Start of Block

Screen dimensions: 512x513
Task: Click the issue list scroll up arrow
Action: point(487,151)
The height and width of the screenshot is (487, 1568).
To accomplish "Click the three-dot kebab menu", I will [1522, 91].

End of Block
Start of Block

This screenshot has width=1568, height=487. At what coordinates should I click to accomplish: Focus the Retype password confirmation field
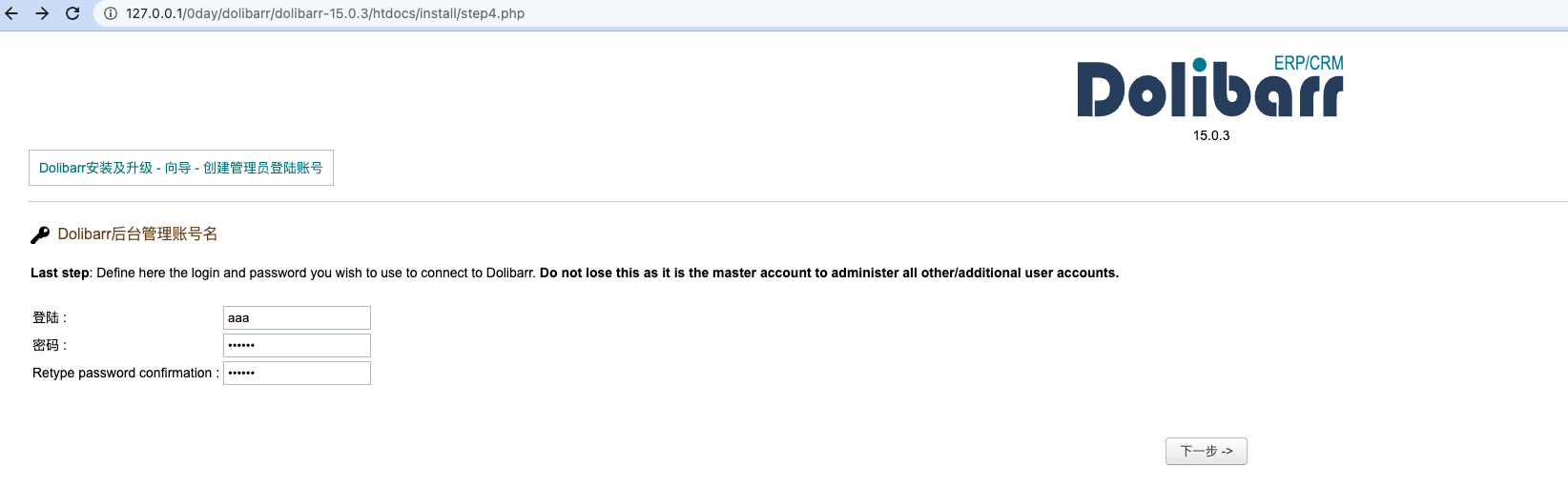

End of Block
Start of Block

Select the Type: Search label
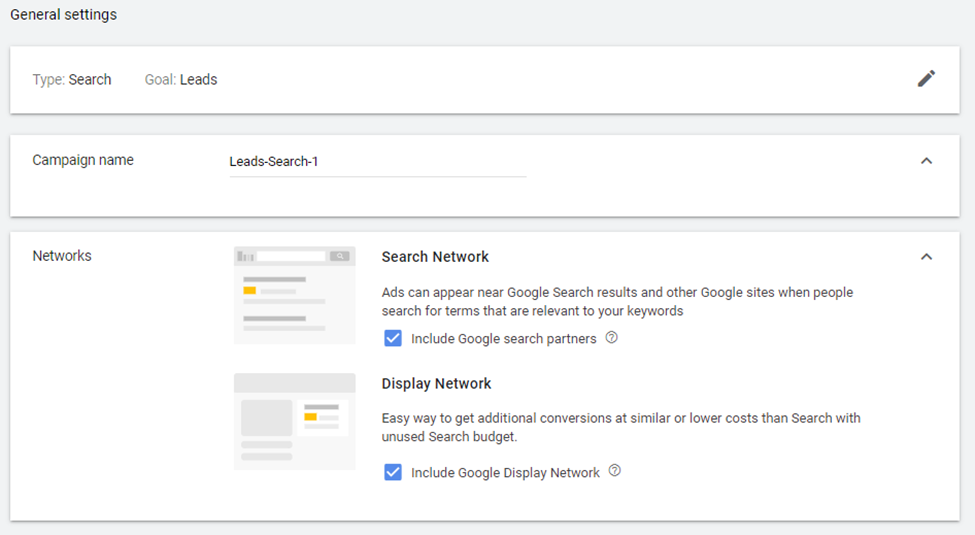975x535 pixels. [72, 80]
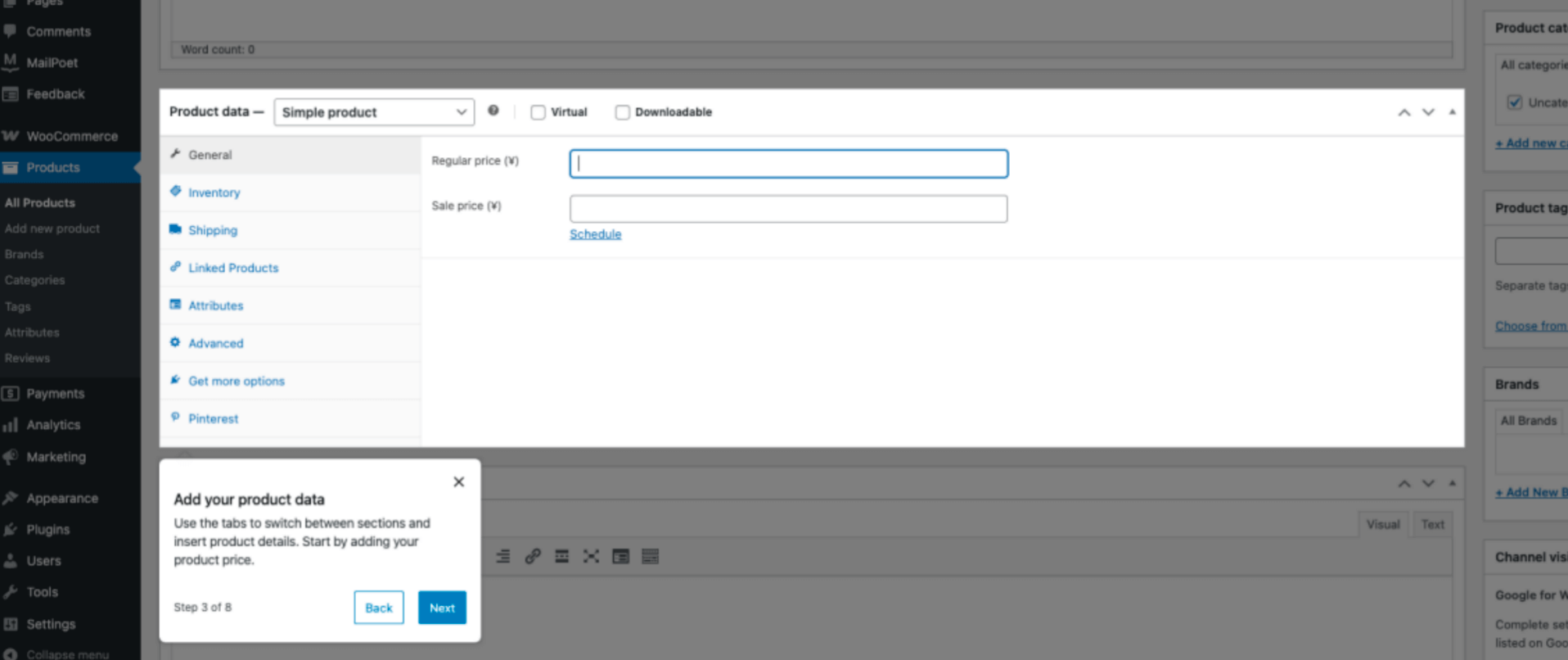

End of Block

Your answer should be the lines of the material above that include "screenshot".

The height and width of the screenshot is (487, 1568).
This screenshot has width=1568, height=487. At what coordinates should I click to accomplish: Focus the Retype password confirmation field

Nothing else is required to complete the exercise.